> _Exercise prompt_
The answer is a stretch of the material below, returned exactly: the line containing "Screenshot is 768x2505.", the line containing "แบ่งปัน [button]", and all lines between.

> _The input_

========================================

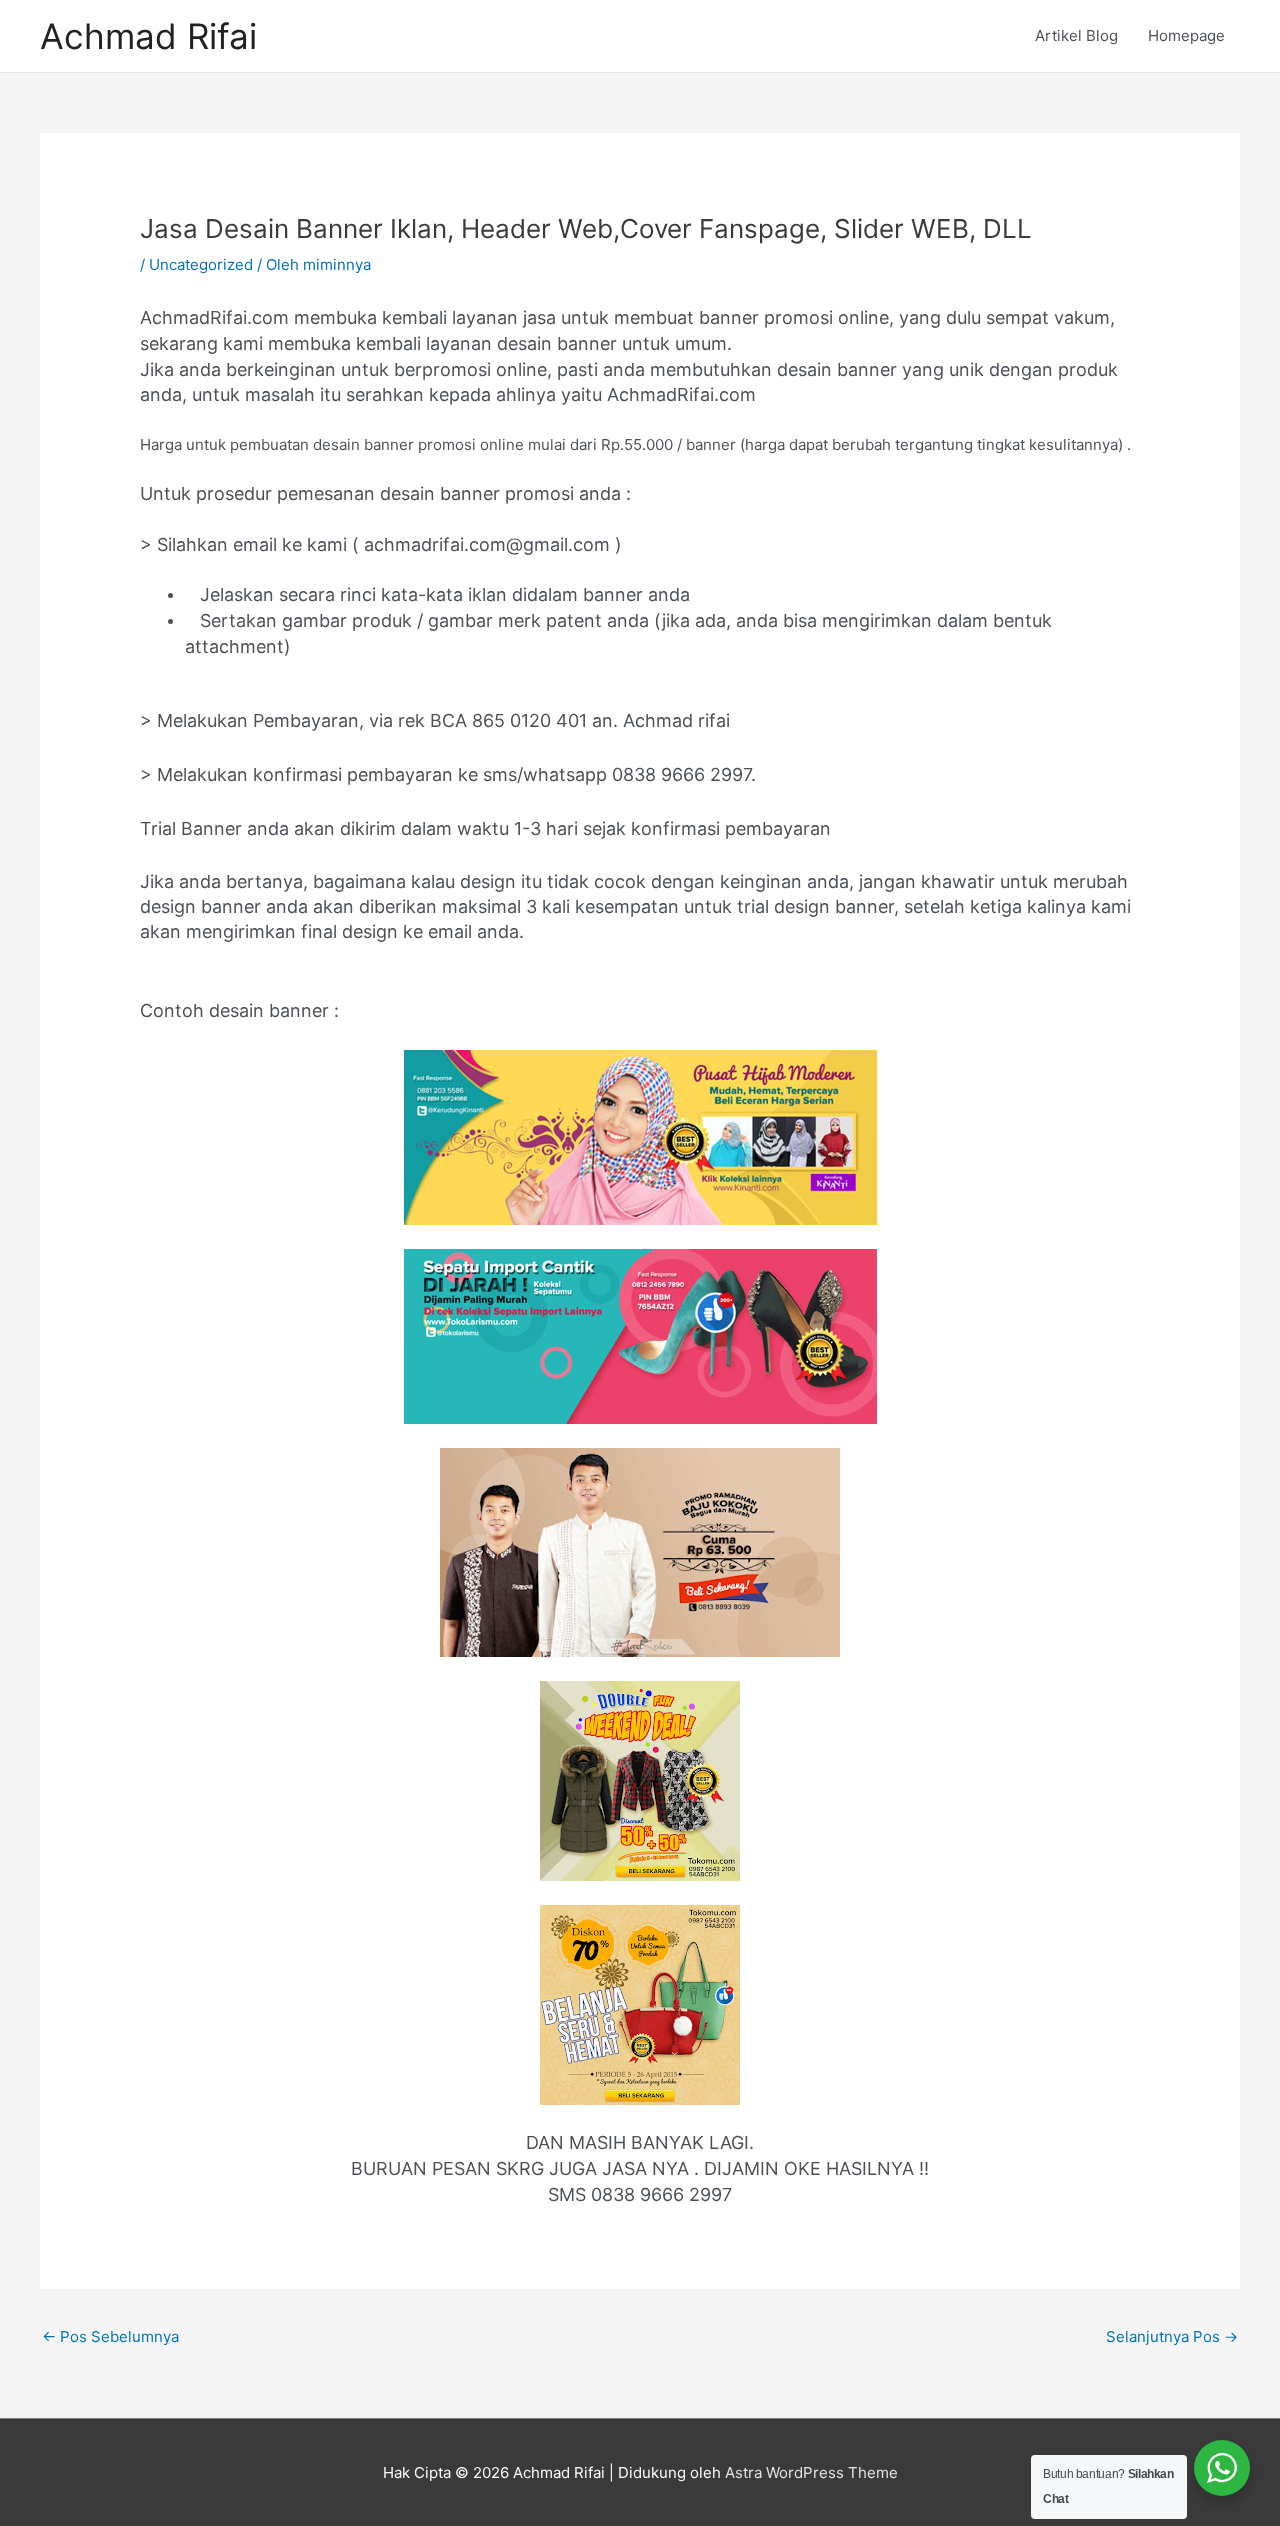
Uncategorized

========================================

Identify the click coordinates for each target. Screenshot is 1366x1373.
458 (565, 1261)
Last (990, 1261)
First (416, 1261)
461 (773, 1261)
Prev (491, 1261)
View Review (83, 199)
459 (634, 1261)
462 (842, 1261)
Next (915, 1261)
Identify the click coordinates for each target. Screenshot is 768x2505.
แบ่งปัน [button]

========================================

> _Output for this task_
Identify the click coordinates for each target. Screenshot is 768x2505.
แบ่งปัน [button]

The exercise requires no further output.